What initiated this meteoric rise in real estate, and how sustainable (and stable) is the market going forward? Political reforms from Beijing provided the major catalyst for revival. The very centrality of the housing market made it a prime candidate for stimulus, as it carried the potential to abet overall GDP growth (which, in 2015, had decelerated to its lowest growth rate in 25 years). Thus, the government moved to prop up this floundering market by slashing interest rates, reducing the minimum requirement for down-payments on mortgages, and rolling back regulatory purchasing restrictions, amongst other measures.
Clearly, these measures achieved their intended results of economic stimulus; yet, a closer look at this market reveals its long-term instability. For one, the fundamental problem of inventory overhang has persisted despite the increased demand. Years of overbuilding (of houses, apartments, office buildings, etc.) has resulted in a substantial supply glut. Though subsequent government action managed to successfully boost demand for houses, it scarcely scratched the surface of the underlying problem of inventory stockpiles: China still has an inventory of two years’ worth of homes. What does two years of overhang look like in the world’s most heavily populated country? To put it in perspective, the Wall Street Journal wrote earlier this year that China has “enough un-sold homes to fill seven Manhattan islands.” Countrywide, urban vacancies are ten times the global norm. Evidently, changes in monetary policy and regulations were not enough to solve some of the market’s underlying problems.
Yet the real estate market suffers from even more acute instabilities. Economists and analysts alike are warning that the rapid growth represents not a healthy and sustainable revival, but an overheated and precarious housing bubble. The government’s extension of bank credit may have caused an influx of housing demand, but it also contributed to an influx of debt. Indeed, real estate debt currently sits at 45% of China’s GDP, which might explain why many economists have criticized the government’s credit-extension policies for contributing to debt-fueled growth. Just this past September, real estate mogul (and China’s richest man) Wang Jianlin offered up his diagnosis for China’s housing market in an interview with CNN, describing the current market as “the biggest bubble in history.” More recently, China’s own chief economist echoed some of these concerns, claiming that the country must clamp down on lending in order to dampen this over-inflated market. Yet, Jianlin seems pessimistic that the government can evade the impending implosion, claiming: “the government has come up with all sorts of measures — [such as] limiting purchase or credit – but none have worked.”

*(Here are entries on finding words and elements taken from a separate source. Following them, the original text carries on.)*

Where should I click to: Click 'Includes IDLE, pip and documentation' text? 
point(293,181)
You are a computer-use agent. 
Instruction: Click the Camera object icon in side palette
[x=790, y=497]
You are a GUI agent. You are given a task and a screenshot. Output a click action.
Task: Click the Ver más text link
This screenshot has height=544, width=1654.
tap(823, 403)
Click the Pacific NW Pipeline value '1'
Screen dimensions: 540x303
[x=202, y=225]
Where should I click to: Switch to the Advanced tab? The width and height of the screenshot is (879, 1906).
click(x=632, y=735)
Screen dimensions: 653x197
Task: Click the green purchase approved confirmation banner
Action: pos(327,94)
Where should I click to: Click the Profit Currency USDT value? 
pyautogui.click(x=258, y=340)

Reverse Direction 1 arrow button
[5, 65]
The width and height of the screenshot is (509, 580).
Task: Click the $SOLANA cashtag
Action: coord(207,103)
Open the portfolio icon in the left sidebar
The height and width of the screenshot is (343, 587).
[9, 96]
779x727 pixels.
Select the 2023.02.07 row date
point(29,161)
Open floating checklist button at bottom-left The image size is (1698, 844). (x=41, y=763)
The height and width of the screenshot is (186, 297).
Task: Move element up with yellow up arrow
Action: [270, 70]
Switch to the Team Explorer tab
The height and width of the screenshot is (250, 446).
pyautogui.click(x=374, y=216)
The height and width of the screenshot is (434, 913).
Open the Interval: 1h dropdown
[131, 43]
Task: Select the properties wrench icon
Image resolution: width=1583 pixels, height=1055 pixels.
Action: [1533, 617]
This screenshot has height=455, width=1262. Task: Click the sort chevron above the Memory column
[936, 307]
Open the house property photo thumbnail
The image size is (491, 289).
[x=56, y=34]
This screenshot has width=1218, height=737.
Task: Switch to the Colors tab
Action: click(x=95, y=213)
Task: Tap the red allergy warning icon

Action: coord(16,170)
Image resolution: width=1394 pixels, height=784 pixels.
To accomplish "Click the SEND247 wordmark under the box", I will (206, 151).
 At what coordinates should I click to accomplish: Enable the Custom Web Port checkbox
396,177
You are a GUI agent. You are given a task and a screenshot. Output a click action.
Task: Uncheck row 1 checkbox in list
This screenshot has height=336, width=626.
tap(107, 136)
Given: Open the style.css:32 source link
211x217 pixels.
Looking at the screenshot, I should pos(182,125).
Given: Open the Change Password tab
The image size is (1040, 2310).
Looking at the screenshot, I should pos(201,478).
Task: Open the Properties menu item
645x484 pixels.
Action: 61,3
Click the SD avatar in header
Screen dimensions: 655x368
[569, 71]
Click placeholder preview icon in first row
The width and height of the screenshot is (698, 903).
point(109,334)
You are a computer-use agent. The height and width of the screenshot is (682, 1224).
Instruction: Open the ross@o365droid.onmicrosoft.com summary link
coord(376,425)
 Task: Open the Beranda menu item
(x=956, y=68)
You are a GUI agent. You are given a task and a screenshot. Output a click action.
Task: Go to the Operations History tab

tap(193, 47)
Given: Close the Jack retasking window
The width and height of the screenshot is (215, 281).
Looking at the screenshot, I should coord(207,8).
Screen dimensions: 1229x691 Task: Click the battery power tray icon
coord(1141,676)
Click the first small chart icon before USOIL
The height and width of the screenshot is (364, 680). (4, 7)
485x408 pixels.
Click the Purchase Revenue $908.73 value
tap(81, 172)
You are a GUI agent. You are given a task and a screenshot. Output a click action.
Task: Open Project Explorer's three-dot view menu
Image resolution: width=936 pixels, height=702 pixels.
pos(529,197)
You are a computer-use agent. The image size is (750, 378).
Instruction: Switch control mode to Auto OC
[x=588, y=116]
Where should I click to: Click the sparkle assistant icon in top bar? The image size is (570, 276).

Regardless, the road ahead will certainly be difficult. Government measures find the country walking a delicate tight-rope, attempting to strike a balance between propping up the housing market in order to generate short-term stimulus, while simultaneously needing to minimize structural problems such as debt and excessive inventories. Though certain economists remain more confident than Jianlin about the government’s ability to weather this storm, there is no doubt that their failure to do so would be catastrophic. As we learned in 2008, the collapse of a bubble of this magnitude does not happen in a vacuum.